### [SUPPLIED ENTRIES]
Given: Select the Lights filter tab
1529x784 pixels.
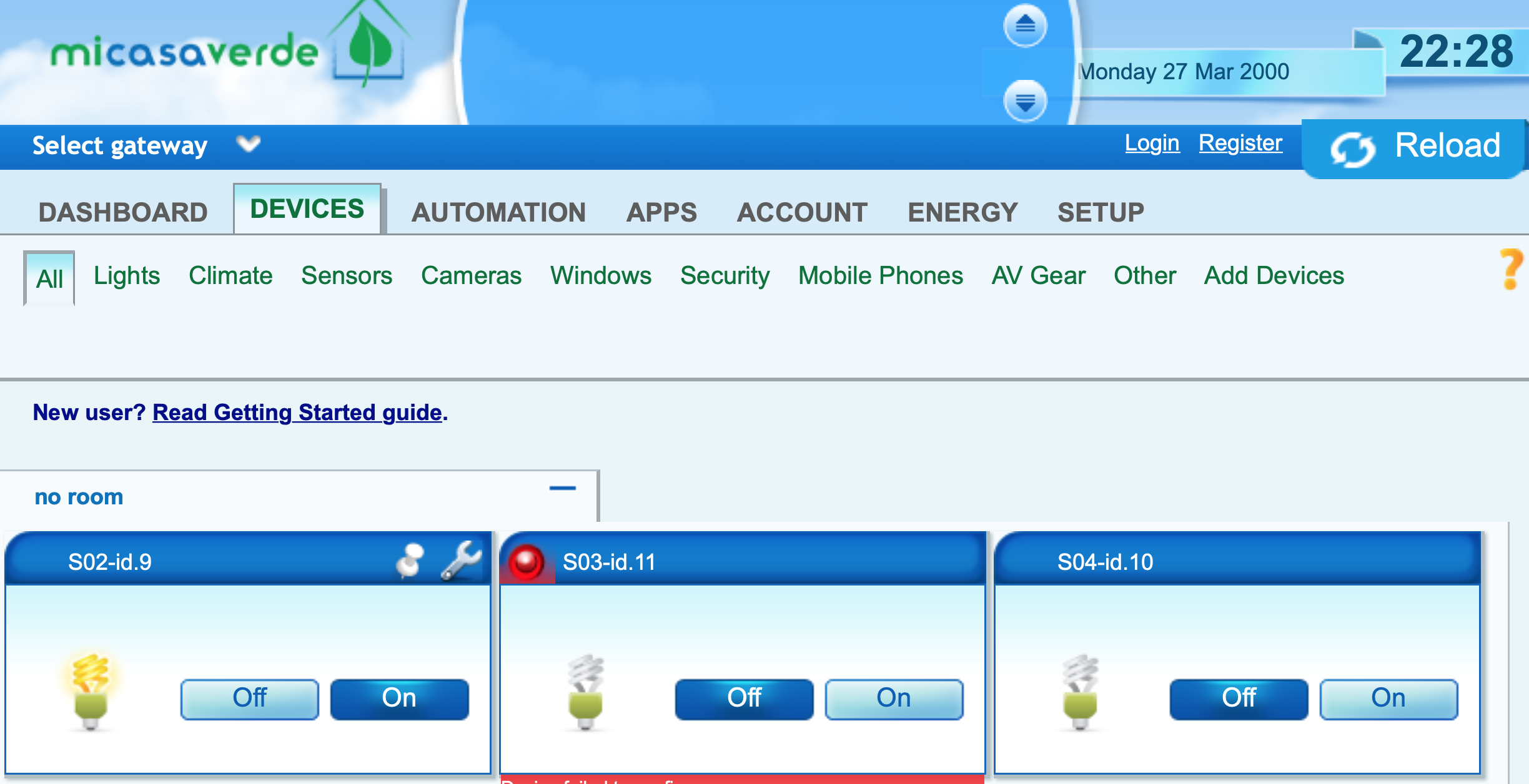Looking at the screenshot, I should click(x=126, y=275).
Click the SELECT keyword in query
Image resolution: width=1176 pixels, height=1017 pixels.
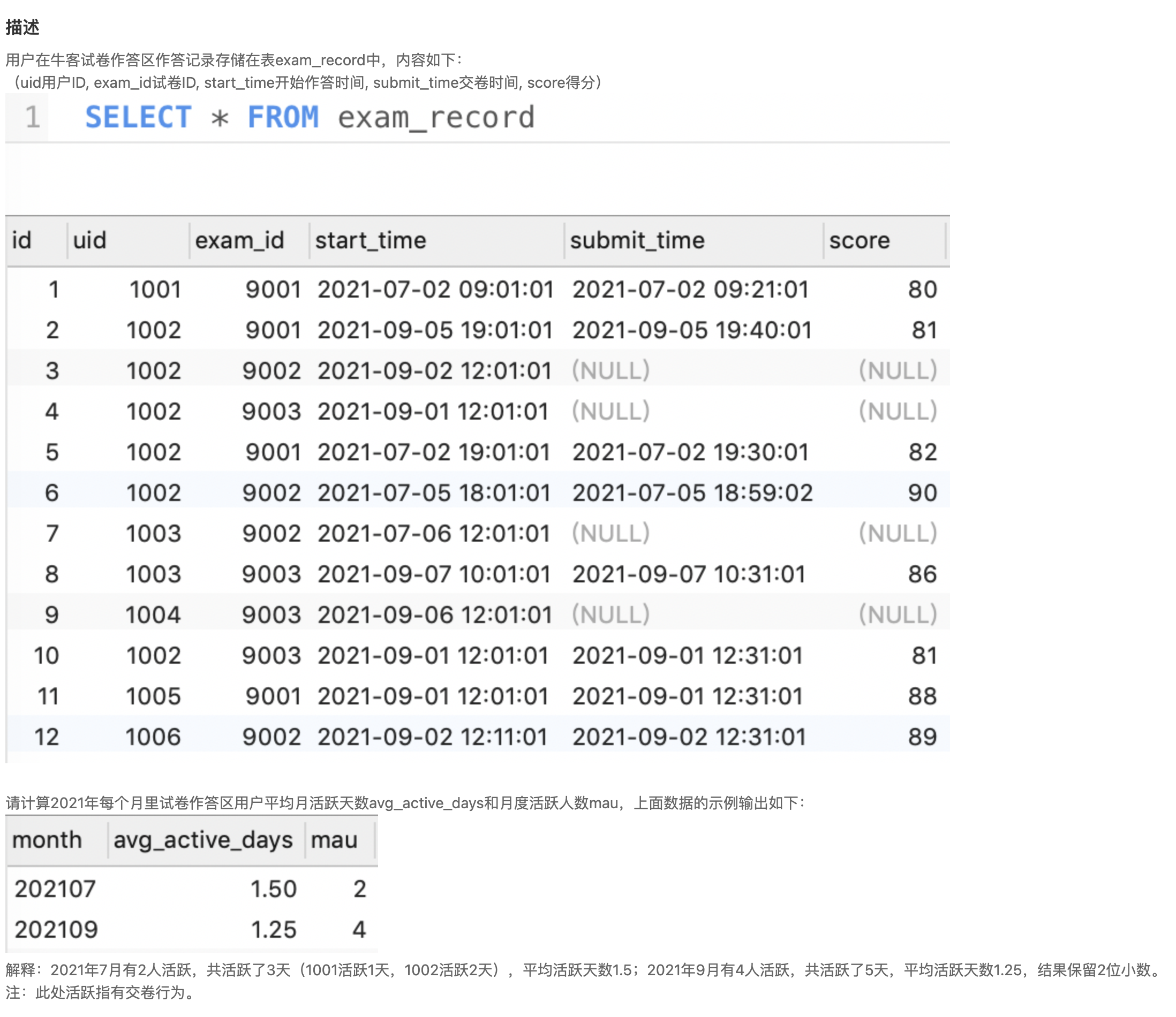138,117
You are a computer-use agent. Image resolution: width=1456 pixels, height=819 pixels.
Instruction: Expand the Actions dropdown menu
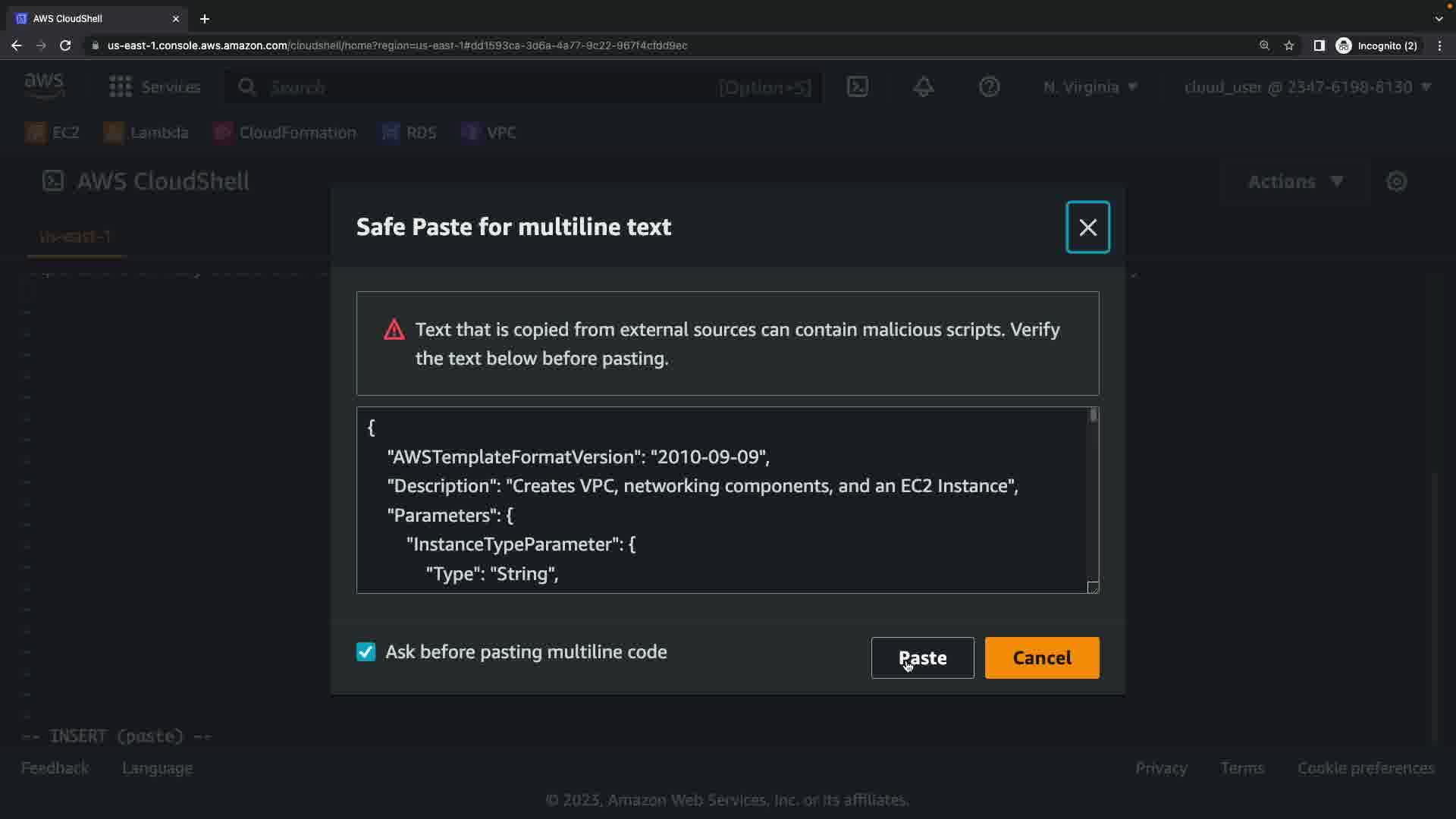coord(1295,182)
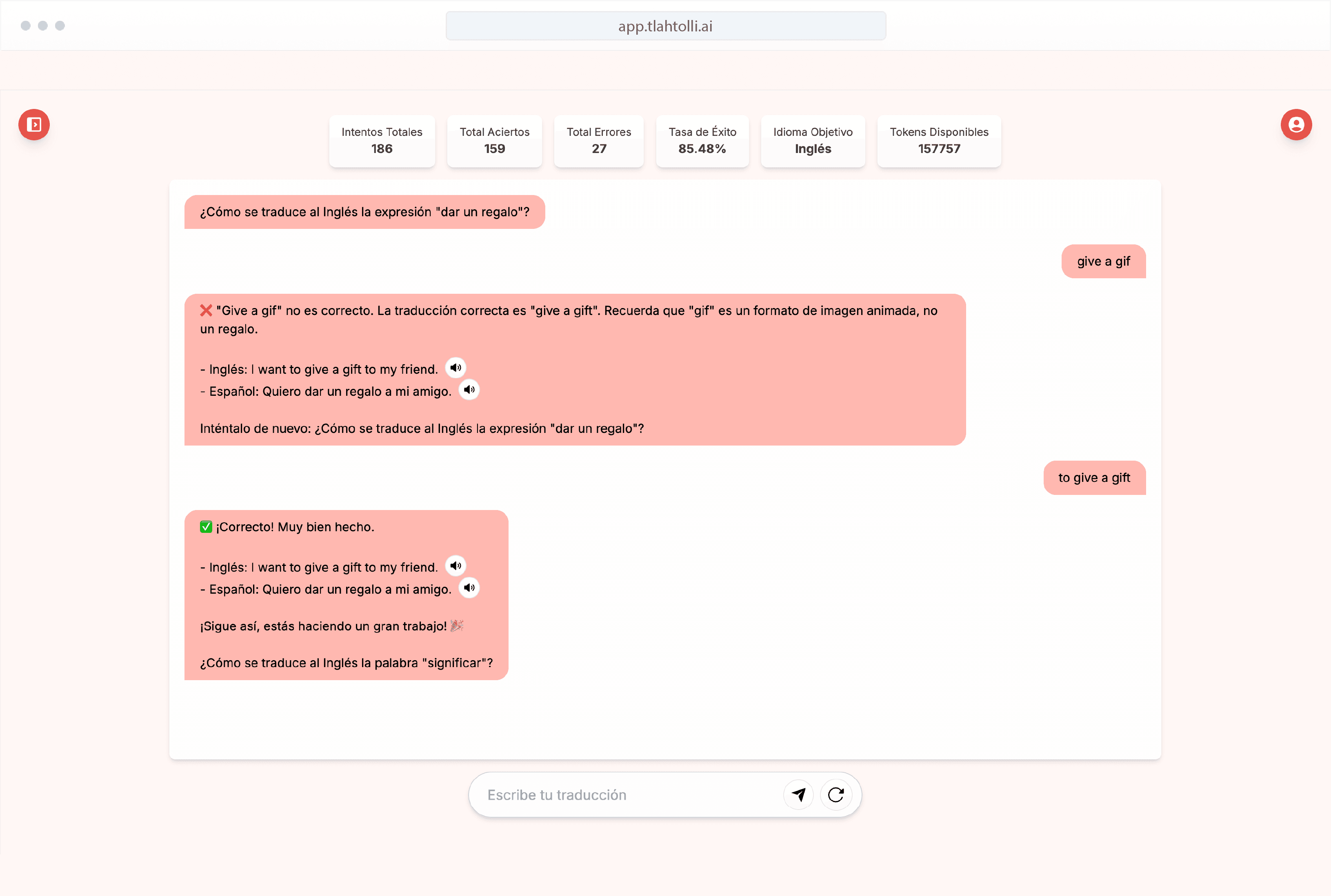
Task: Focus the 'Escribe tu traducción' input field
Action: pos(629,795)
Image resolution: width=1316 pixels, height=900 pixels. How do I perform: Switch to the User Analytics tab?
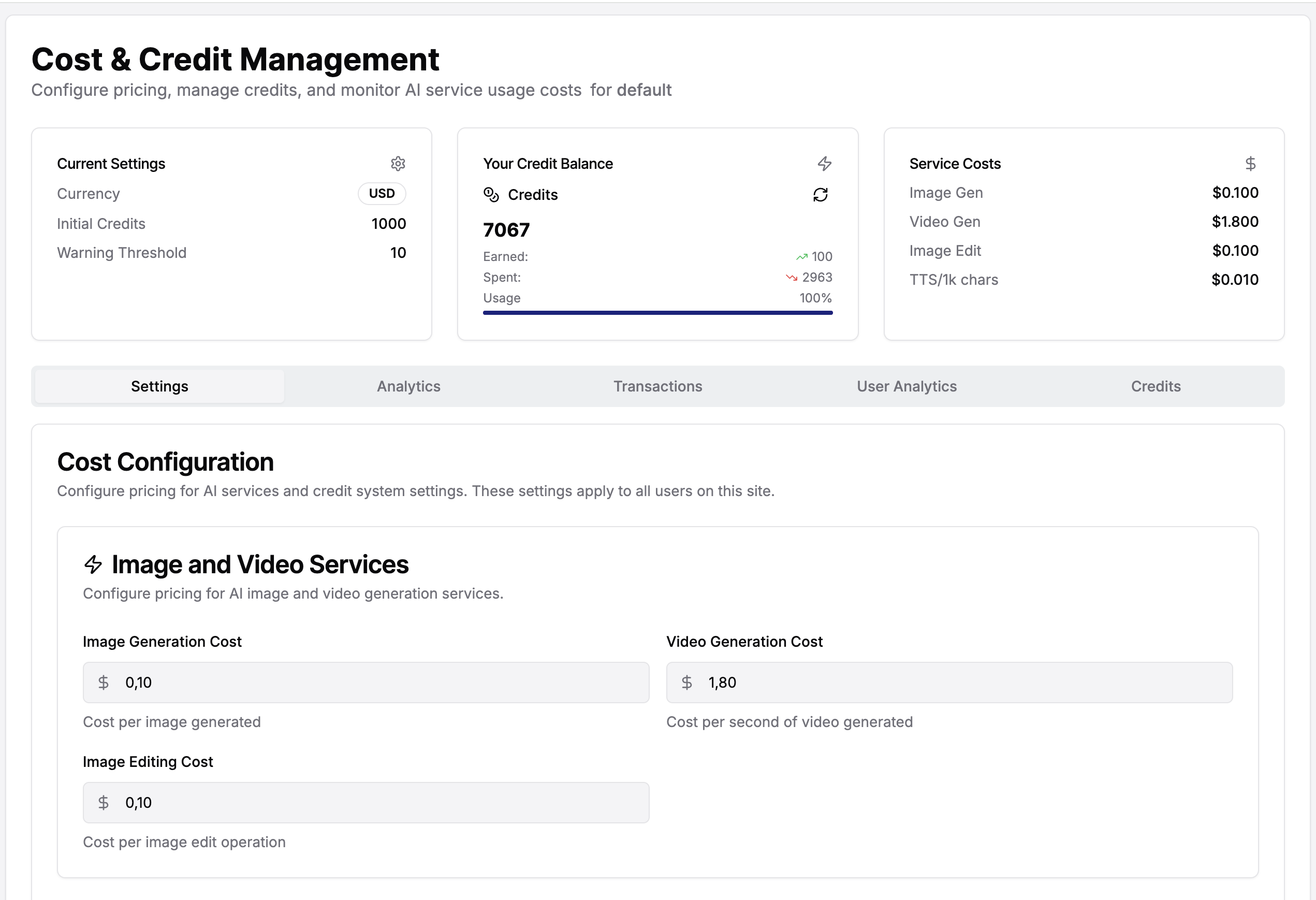pyautogui.click(x=906, y=386)
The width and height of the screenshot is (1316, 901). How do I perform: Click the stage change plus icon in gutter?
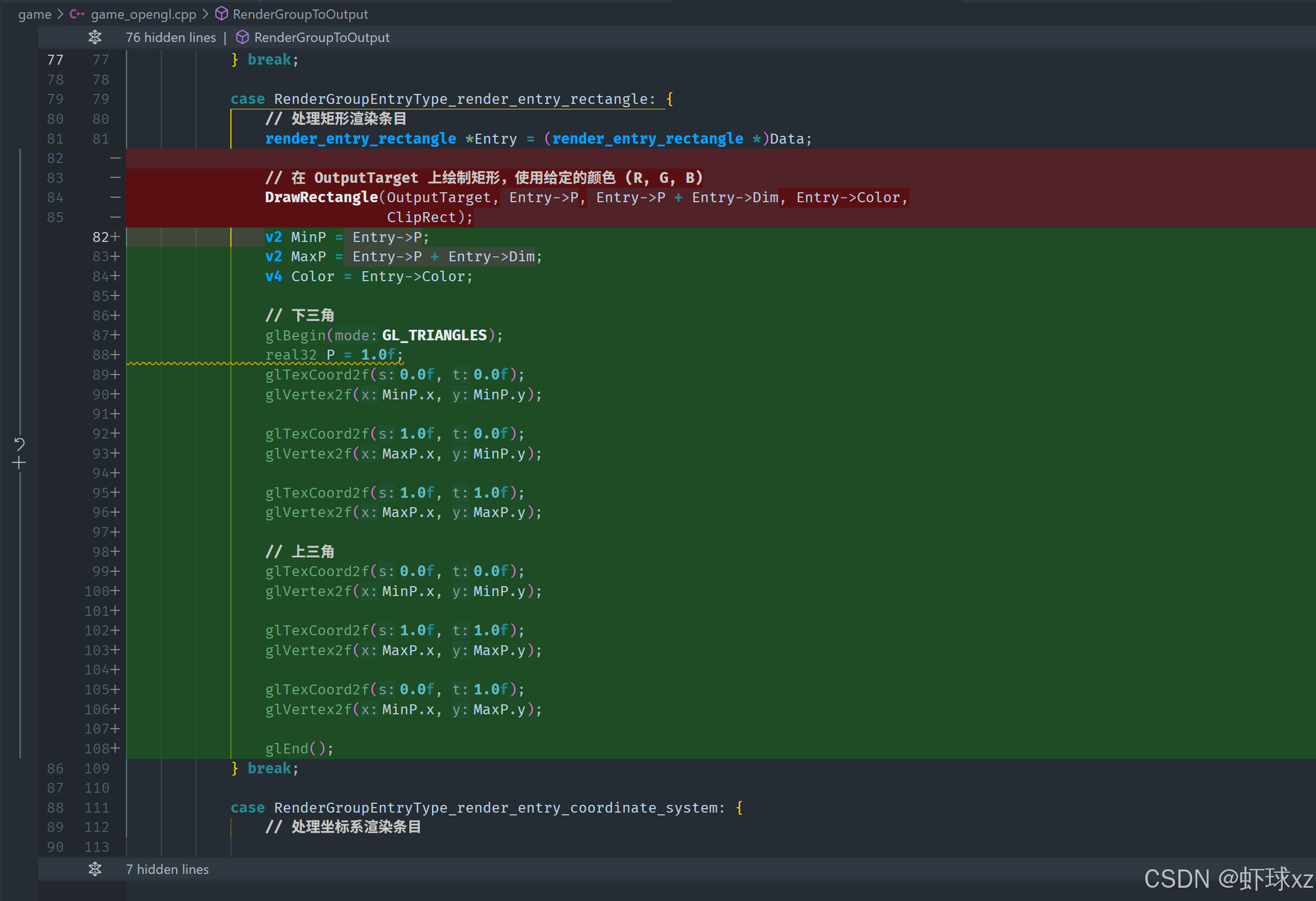point(19,463)
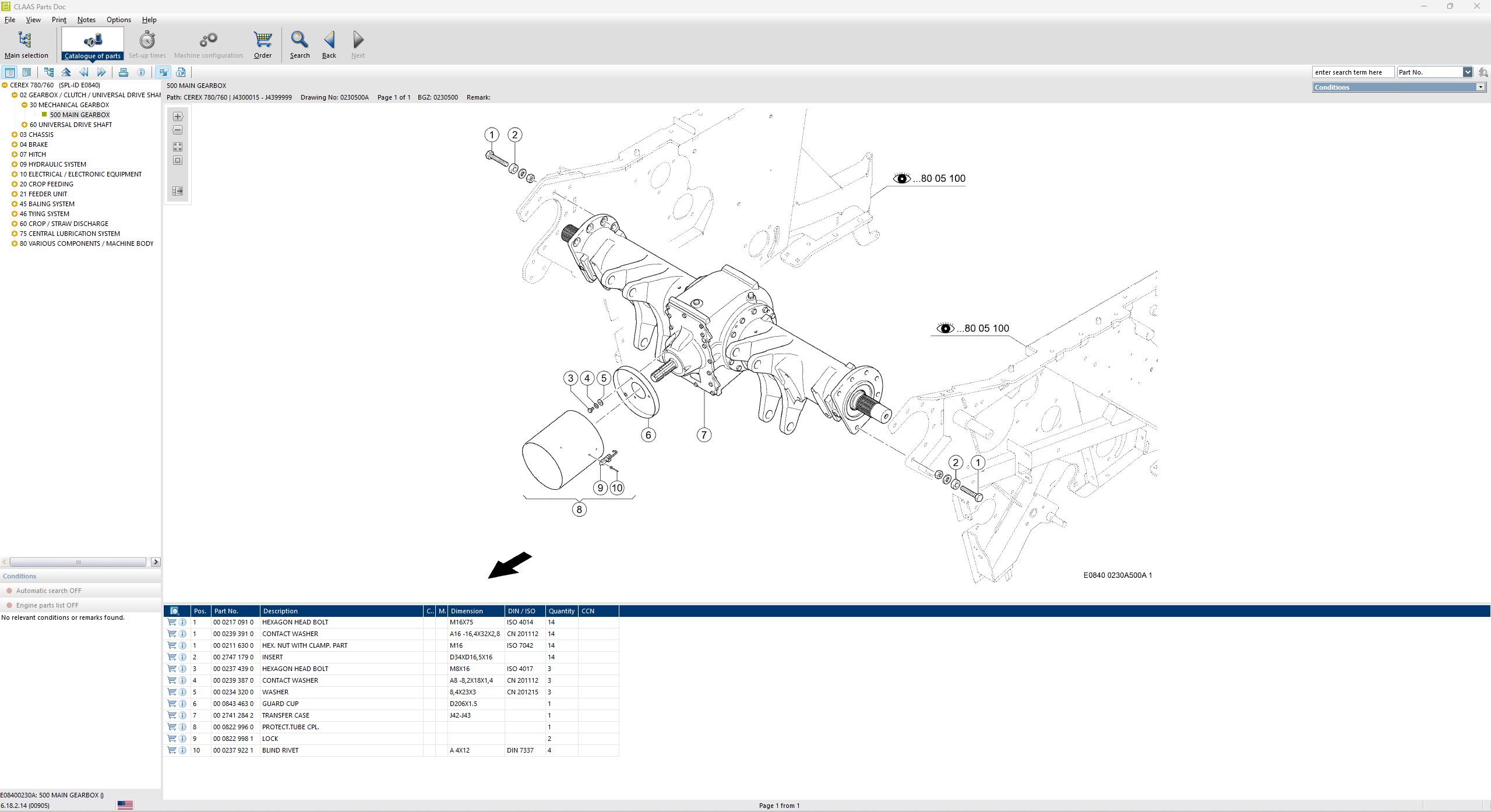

### [EXERCISE AIM]
Nothing but the lines from the one with "The width and" through the last line of the records should appear in your answer, each exactly as written and without pictures.

### [RESPONSE TO THIS EXERCISE]
The width and height of the screenshot is (1316, 901). How do I perform: Click the stage change plus icon in gutter?
point(19,463)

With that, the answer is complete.